Cutter strode back and forth in front of them, in the manner of a stalking leopard. You could just see the lashing tail and the preliminary licking of chops, William thought. Waiting for the bite was almost worse than getting it in the arse.

“And where’s your troops, then?” Cutter snarled. “Sirs?”

Osborn and Dobson at once began sputtering explanations, but Lieutenant Ransom– for once– walked on the side of the angels.

“My men are guarding the Governor’s Palace, under Lieutenant Colson. I’m given leave, Sergeant, to dine with my father,” he said respectfully. “By Sir Peter.”

Sir Peter Packer’s was a name to conjure with, and Cutter abated in mid-spew. Rather to William’s surprise, though, it wasn’t Sir Peter’s name that had produced this reaction.

“Your father?” Cutter said, squinting. “That’s Lord John Grey, is it?”

“Er . . . yes,” William replied cautiously. “Do you . . . know him?”
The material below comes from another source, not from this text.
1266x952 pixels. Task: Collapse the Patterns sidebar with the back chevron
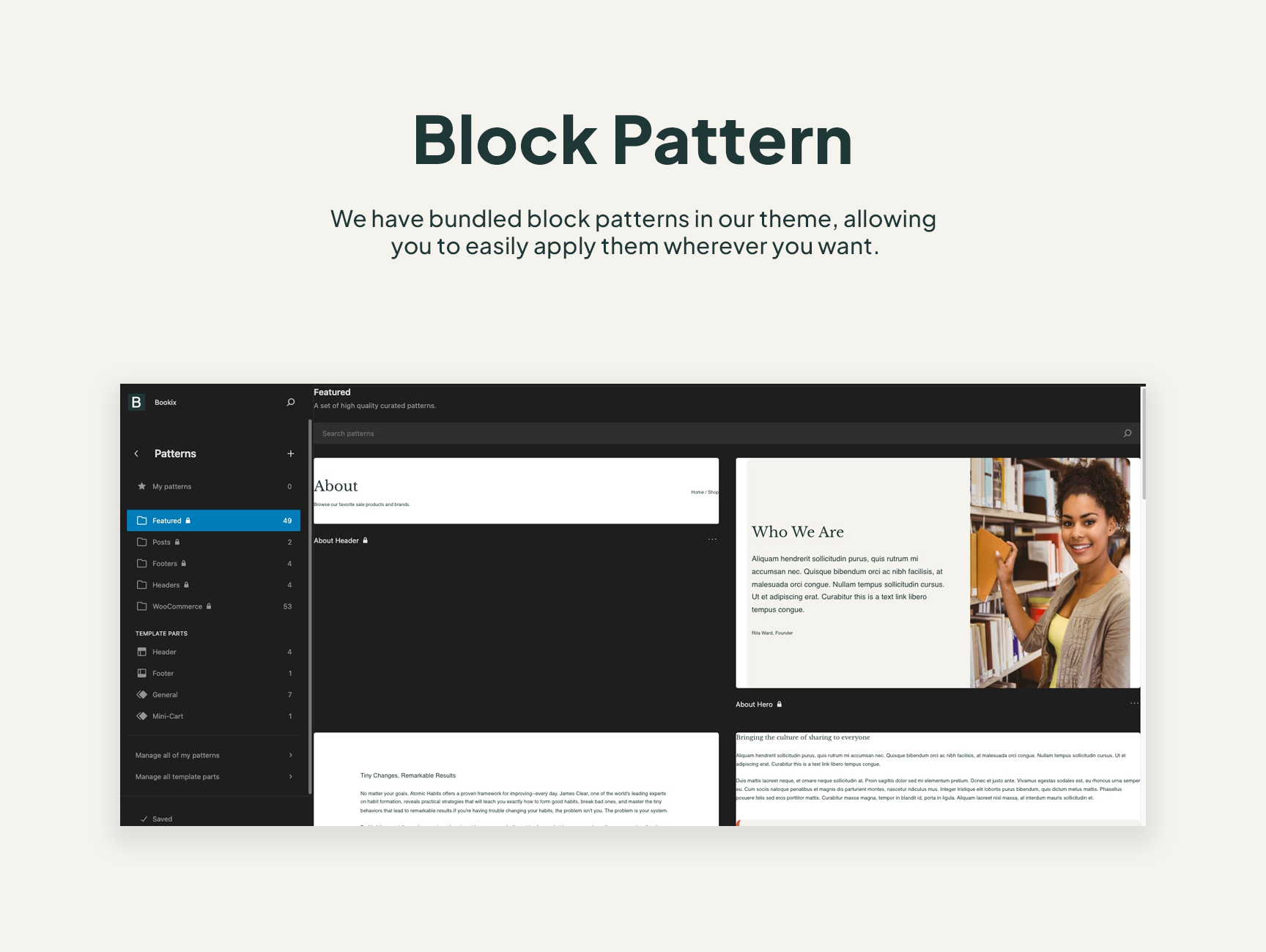[x=136, y=453]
Before Cutter could reply, the door of a nearby tavern opened, and William’s father came out. William smiled in delight at this timely appearance, but quickly erased the smile as the sergeant’s gimlet gaze fixed on him.

“Don’t you be a-grinnin’ at me like an ’airy ape,” the sergeant began, in dangerous tones, but was interrupted by Lord John’s clapping him familiarly on the shoulder– something none of the three young lieutenants would have done if offered significant money.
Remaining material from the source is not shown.